## ABOUT THIS TASK
Leaving out all pictures, restate word for word the lines from the one with "node on line 2" through the last line of the entries.

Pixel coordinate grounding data
= Beginning of Section =

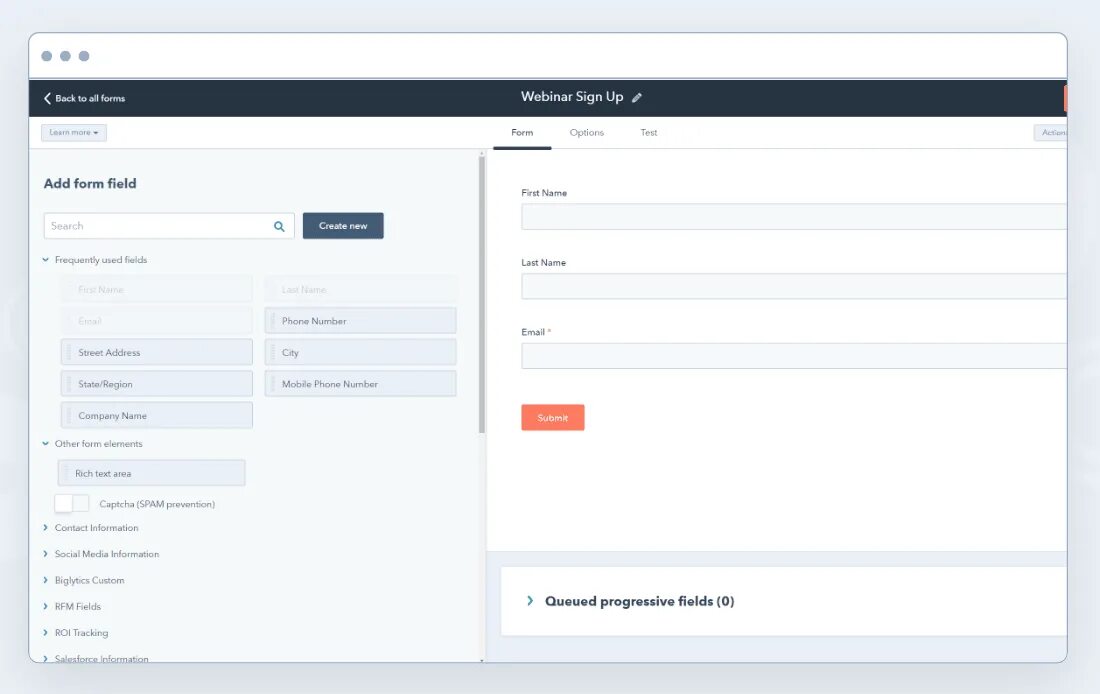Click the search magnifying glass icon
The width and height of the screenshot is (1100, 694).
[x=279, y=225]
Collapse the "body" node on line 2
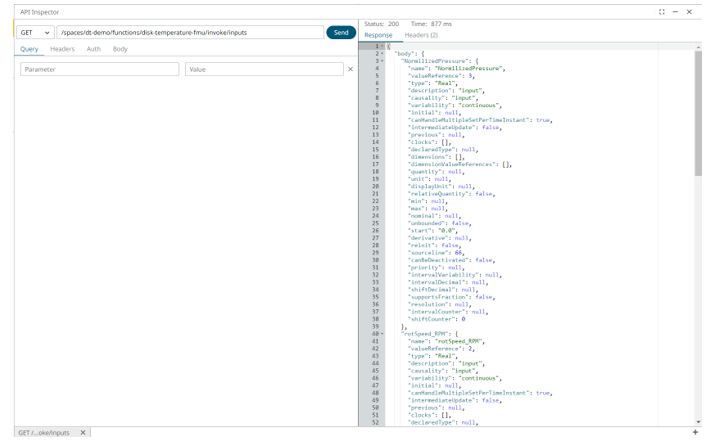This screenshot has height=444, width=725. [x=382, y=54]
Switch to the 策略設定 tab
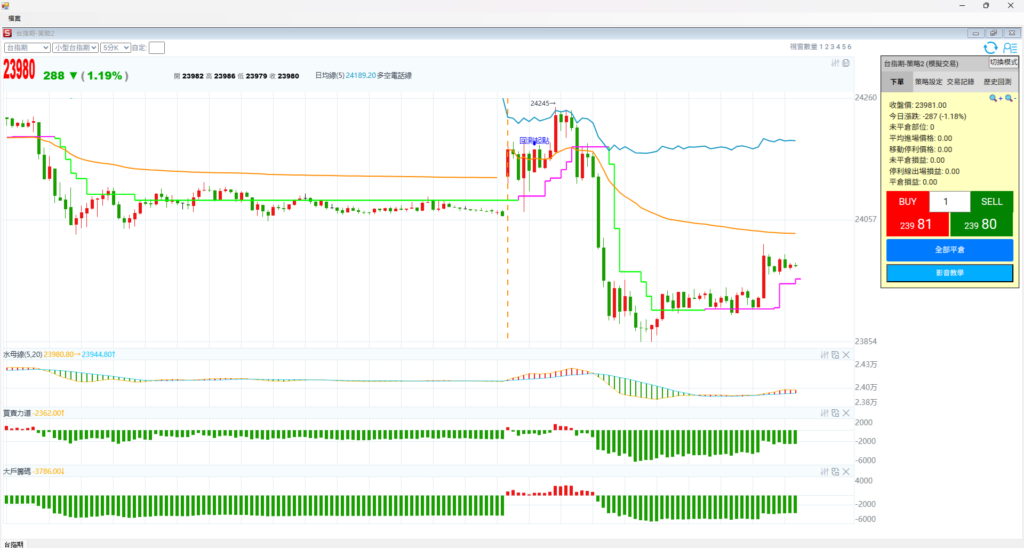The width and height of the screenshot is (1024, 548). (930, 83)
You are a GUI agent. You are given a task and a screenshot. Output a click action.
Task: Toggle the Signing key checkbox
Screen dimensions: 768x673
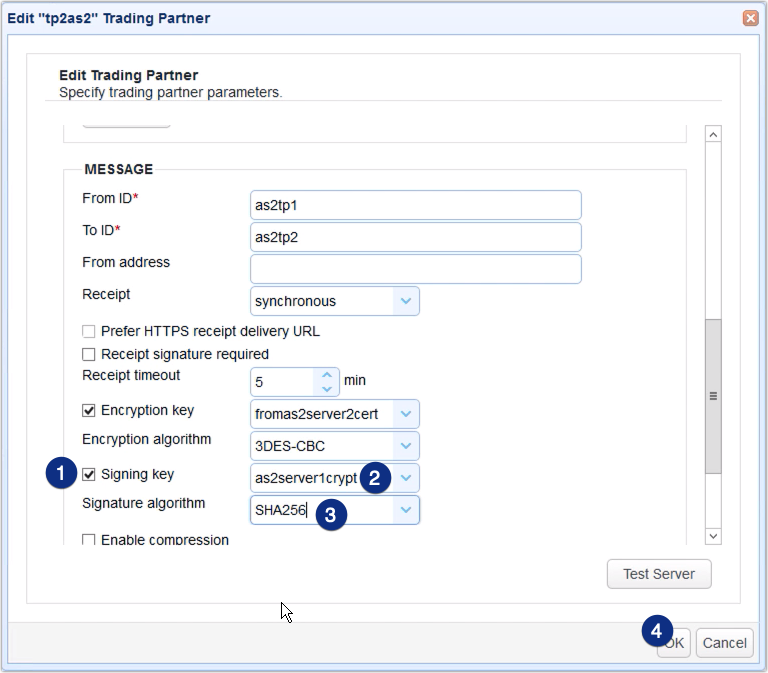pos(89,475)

= End of Section =

## TASK SOLUTION
Collapse the "body" node on line 2
This screenshot has height=444, width=725. [x=382, y=54]
Switch to the 策略設定 tab
The width and height of the screenshot is (1024, 548). (930, 83)
You are a GUI agent. You are given a task and a screenshot. Output a click action.
Task: Toggle the Signing key checkbox
Screen dimensions: 768x673
pos(89,475)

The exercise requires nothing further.